Start Given passage
Since the election, a lot of optimistic people have been trying to reassure everyone: It’s going to be OK.
Depends on your definition of OK.
President-elect Trump is quite a predicament for people, like myself, who are optimistic and want to lift up those around us. We want to spread joy and humor, as well as offer our reassurance — that things will be OK. Unfortunately, white men, like me, don’t get to tell everyone: It’s going to be OK.
Trump never threatened us.
To be sure, his presidency threatens white men as part of the threat he poses for all of society — such as to the environment, the fragile geopolitical fabric, the sickest among us and the middle- and lower-socioeconomic classes.
But white men aren’t who Trump has specifically attacked and insulted.
We white men are not in a position to come out after this election and tell women, minorities, immigrants, LGBTQs, disabled — even our children — that: “It will be OK.” Not even if we believe it. We did not spend the last year under attack by a white man running for president.
End Given passage
Start Information supplied
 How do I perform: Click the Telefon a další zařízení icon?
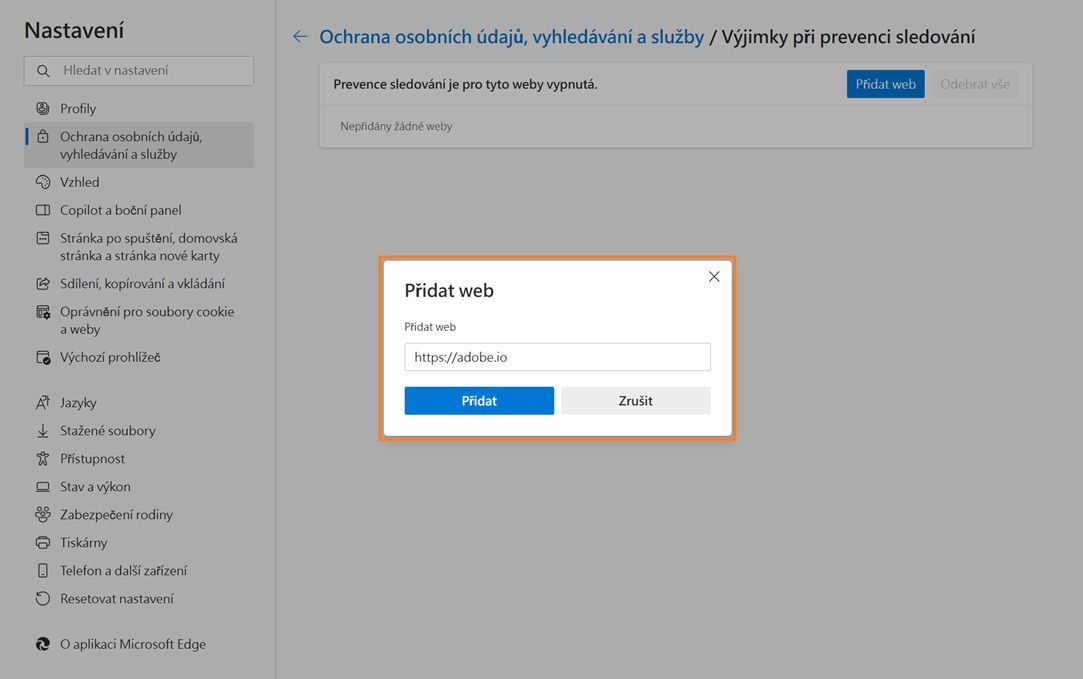pos(41,570)
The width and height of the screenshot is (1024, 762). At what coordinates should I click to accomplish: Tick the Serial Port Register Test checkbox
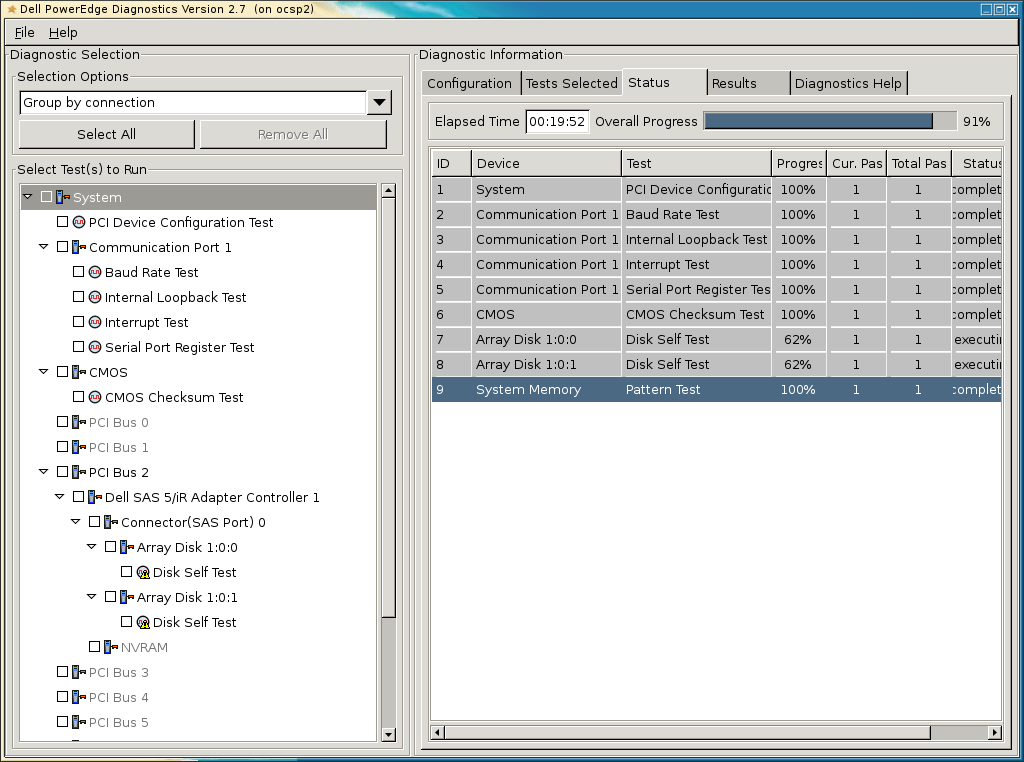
End Information supplied
What the exercise asks: Continue the essay about Trump's election from its last sentence. The data above is unrelated to the essay about Trump's election.

Reply to the task:
America needs time. We all need to give hugs and be hugged. For everyone in my life — men, women, minority, Jewish, young and old — everyone just needed to talk. I needed to talk as well.
But those conversations cannot end with the conclusion that we’ll be OK.
Will we? I don’t know. Nobody knows.
What I do know is that it’s not any more OK to sexually assault a woman today than it was last month. It’s not OK to tell women that they don’t control their bodies, or cannot make private health decisions with their physicians. It’s not OK to treat blacks like our white-dominated society has done for hundreds of years (and still does). It’s not OK to turn away families fleeing a war zone. It’s not OK to mock the disabled.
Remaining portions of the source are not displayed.